In Mauritania there has been a rapid proliferation of madrasas, or Islamic schools. Some appear to be edging beyond the control of the local authorities, and their ulema (Muslim scholars) are preaching that the counteroffensives by non- Muslims against Islamist groups must be stopped and that any form of involvement in the jihad against the ‘infidels’ is a sacred duty.

“We are very concerned about the situation afflicting the Sahel and, in particular, Mauritania. Some Koranic schools have been involved in episodes of terrorism and the ulema should openly report these practices that damage the image of Islam. Mauritanian society has always followed a form of Islam based on tolerance and respect and it condemns these schools that are leading the young astray”, says Ahmad Al Mihidi, a researcher with the Institute of Strategic Studies in Mauritania.

The people of northern Mali, which is dominated by jihadist affiliates of the Al Qaeda group, are prevalently of Arab or Tuareg origin and have relatives in Mauritania. In addition to speaking Arabic and Tamasheq, these people also know the territory very well and such knowledge is priceless when it comes to shortening distances between northern Mali and Libya. To exploit this strategic resource, Al Qaeda is increasing its contact with a growing number of young people in this part of the world.

Attempts by the local authorities to contain the terrorist epidemic have been hampered by the fact that many leaders of Al Qaeda in the Islamic Maghreb (AQIM) who are active in northern Mali have Mauritanian origins. The authorities have been committed to a massive fight against terrorism since 2005 when 17 Mauritanian soldiers lost their lives in attacks on the Lemgheity military base, but the situation has become increasingly difficult to control due to the spread of the internet in the country.

New recruits are being approached not only directly but also over the internet.

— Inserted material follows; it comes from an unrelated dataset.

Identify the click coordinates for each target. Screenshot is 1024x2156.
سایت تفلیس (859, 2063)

In the internet cafes that proliferate in the capital, Nouakchott, access to extremist Salafi material is just a click away. Websites linked to the murky networks of Al Qaeda are accessible not only in Nouakchott and other cities but also in almost the entire country. Furthermore, the sum that is being offered in exchange for joining a terrorist organization – around €1,000 – often plays a crucial role in the recruiting process, especially if the family of the young person in question is in need of money to pay off debts.

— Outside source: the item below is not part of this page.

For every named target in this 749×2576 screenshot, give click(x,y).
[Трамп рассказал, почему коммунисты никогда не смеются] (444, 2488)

According to anonymous local sources, at least 200 young Mauritanians have been recruited since 2013. In October 2014, the local authorities broke up a group that was enrolling men for Daesh (otherwise known as IS).

On 31 April 2015, the countries of the Arab Maghreb Union met in Nouakchott and decided to beef up their internet surveillance, in particular monitoring of the social networks. This operation had no effect on the jihadists, however, and Mauritania’s civil and military authorities have proven unable to counter the recruitment of young people to the ranks of Al Qaeda and affiliated groups that continue to demonstrate their ingenuity in successfully moving forward their mission.